An advertisement for Polymarket at a subway station in New York, USA, on Thursday, February 5, 2026.

Michael Nagle | Bloomberg | Getty Images

In the third example cited by the senators, “In November 2025, Polymarket resolved a deal that the Ukrainian town of Mirnokhad would be occupied by the Russian military by November 15th, and individuals who bet YES received a profit of 33,000 percent.”

“Subsequent public reporting revealed that officials at the Institute for the Study of War, a Washington, D.C.-based think tank, had edited maps to show that Russia had captured key intersections in the town, ‘despite there being no indication’ that Russia had made such an advance,” the senators wrote.

“This is a contract that clearly ‘involves, relates to, or refers to’ war, and clearly demonstrates the dangers of listing such a contract.”

The letter said the three contracts “highlight dangerous incentives tied directly or indirectly to the provision of contracts that relate to prohibited categories under the Commodity Exchange Act.”
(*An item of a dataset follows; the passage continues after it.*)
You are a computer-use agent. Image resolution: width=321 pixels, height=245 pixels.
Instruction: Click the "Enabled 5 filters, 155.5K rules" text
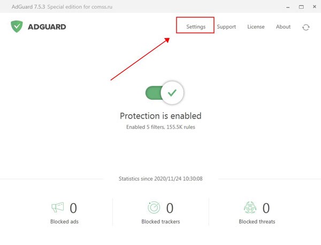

The senators warned that government officials, regulated entities, and consultants who may have knowledge of potential policy changes “could easily manipulate confidential or operationally sensitive information for personal gain in a market that operates with minimal oversight or transparency, or share this information with parties who could also benefit.”

“These contracts further increase the risk of promoting real-world harm by creating financial rewards associated with destabilizing events and physical injuries, or by encouraging actors to influence or induce those outcomes for personal gain,” the letter states.